** Opening Records provided block **
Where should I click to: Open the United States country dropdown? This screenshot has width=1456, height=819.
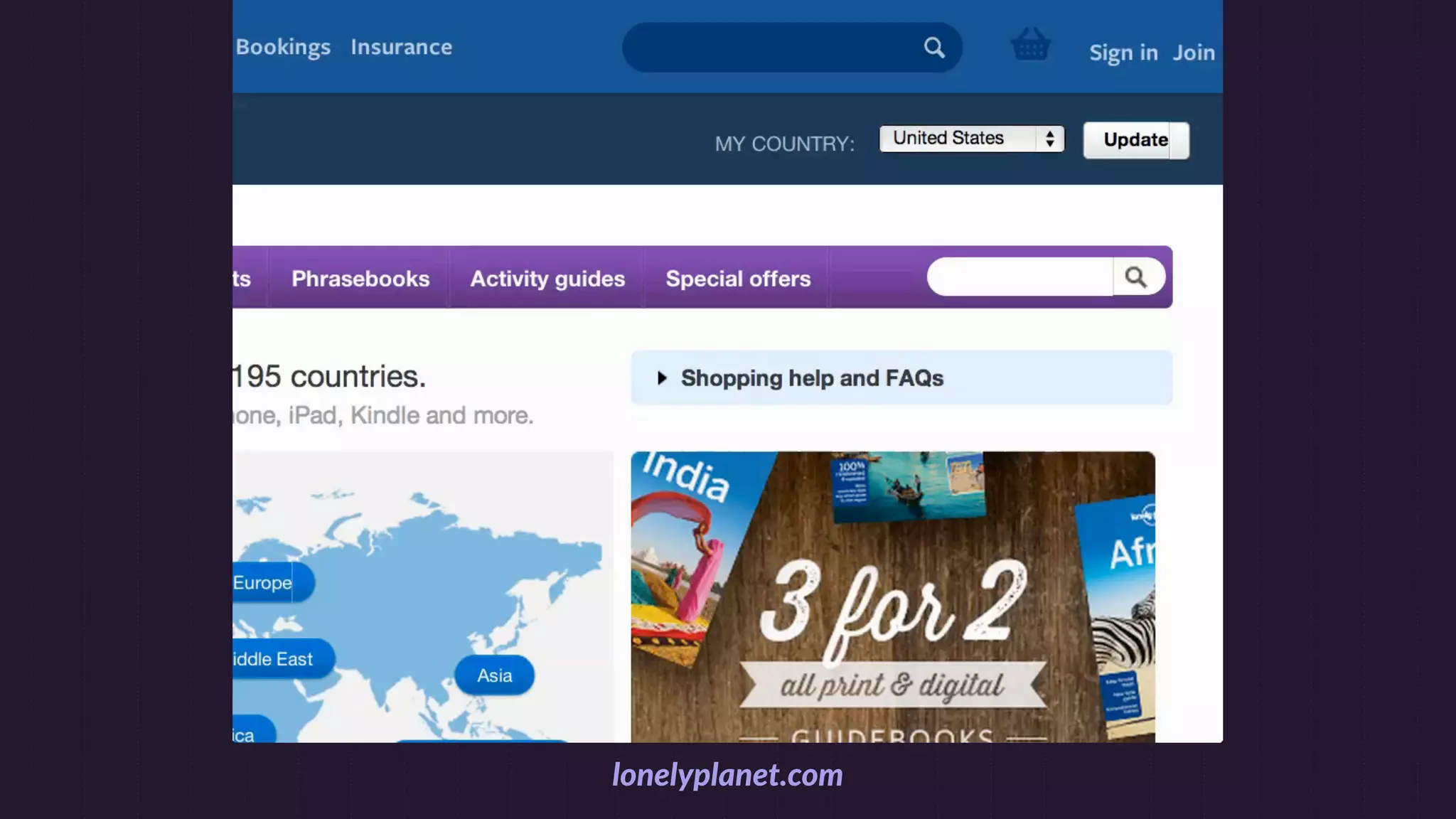(972, 139)
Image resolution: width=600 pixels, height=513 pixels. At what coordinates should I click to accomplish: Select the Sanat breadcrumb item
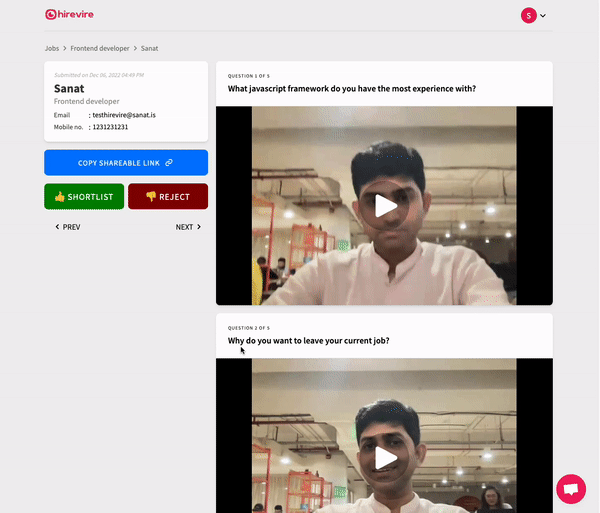pyautogui.click(x=149, y=48)
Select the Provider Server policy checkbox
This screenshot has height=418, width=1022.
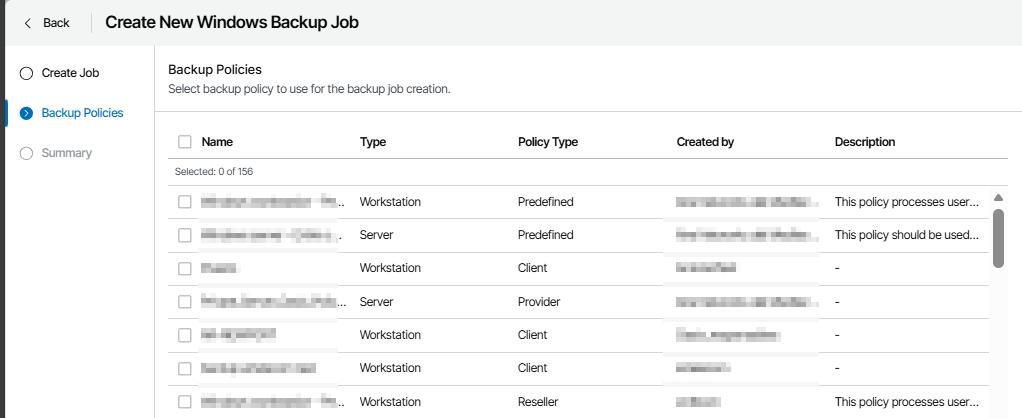coord(184,301)
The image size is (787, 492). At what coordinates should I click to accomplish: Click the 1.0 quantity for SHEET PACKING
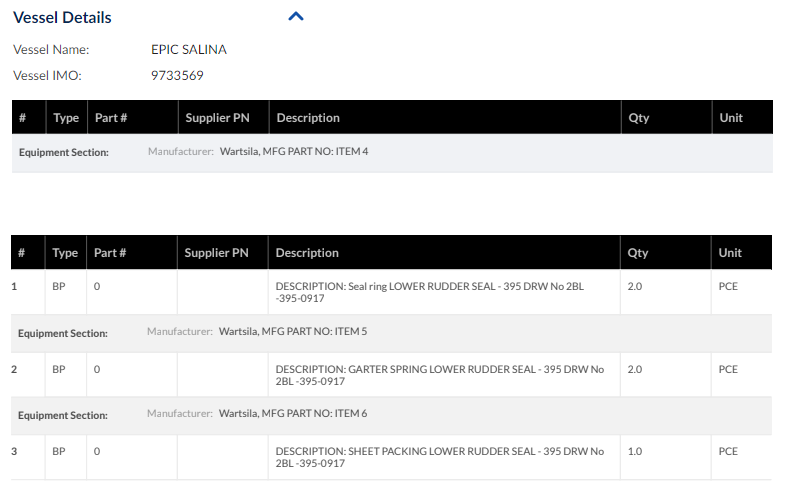click(x=634, y=452)
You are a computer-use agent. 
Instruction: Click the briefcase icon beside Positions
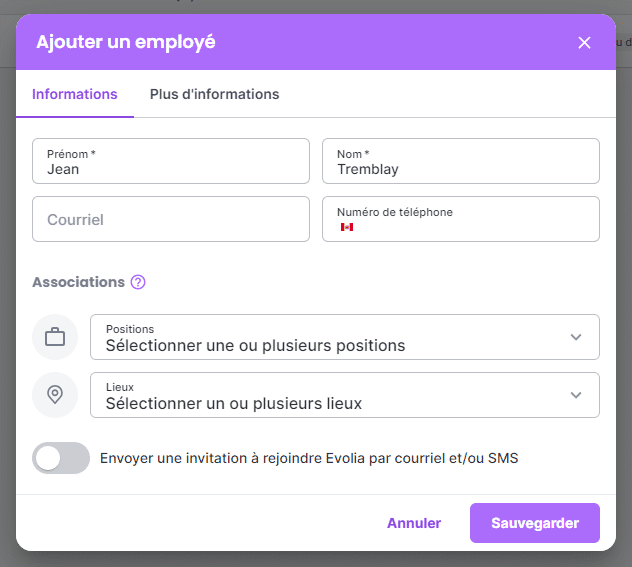[55, 337]
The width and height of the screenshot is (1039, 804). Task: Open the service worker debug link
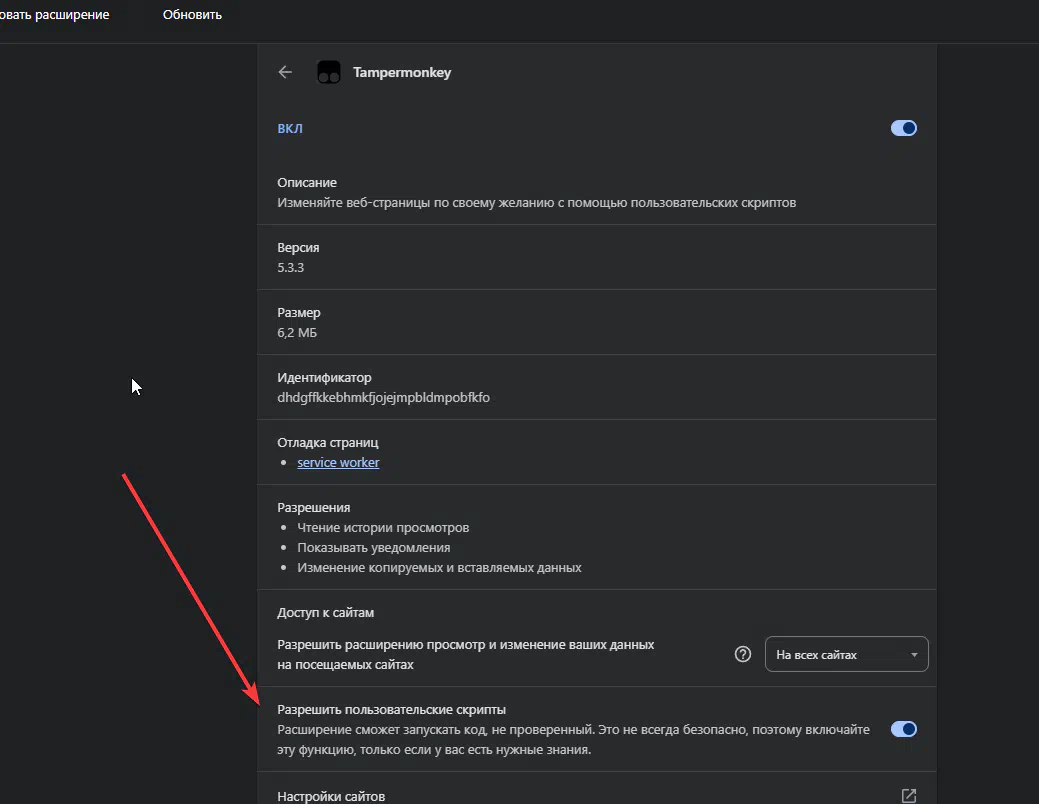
** Closing Records provided block **
- _Exercise goal_
Copy exactly, and only, the lines running from the one containing "You are a computer-use agent." through the final line of the data, and omit the pictures.

- _Your response_
You are a computer-use agent. 
Instruction: Click the briefcase icon beside Positions
[55, 337]
The width and height of the screenshot is (1039, 804). Task: Open the service worker debug link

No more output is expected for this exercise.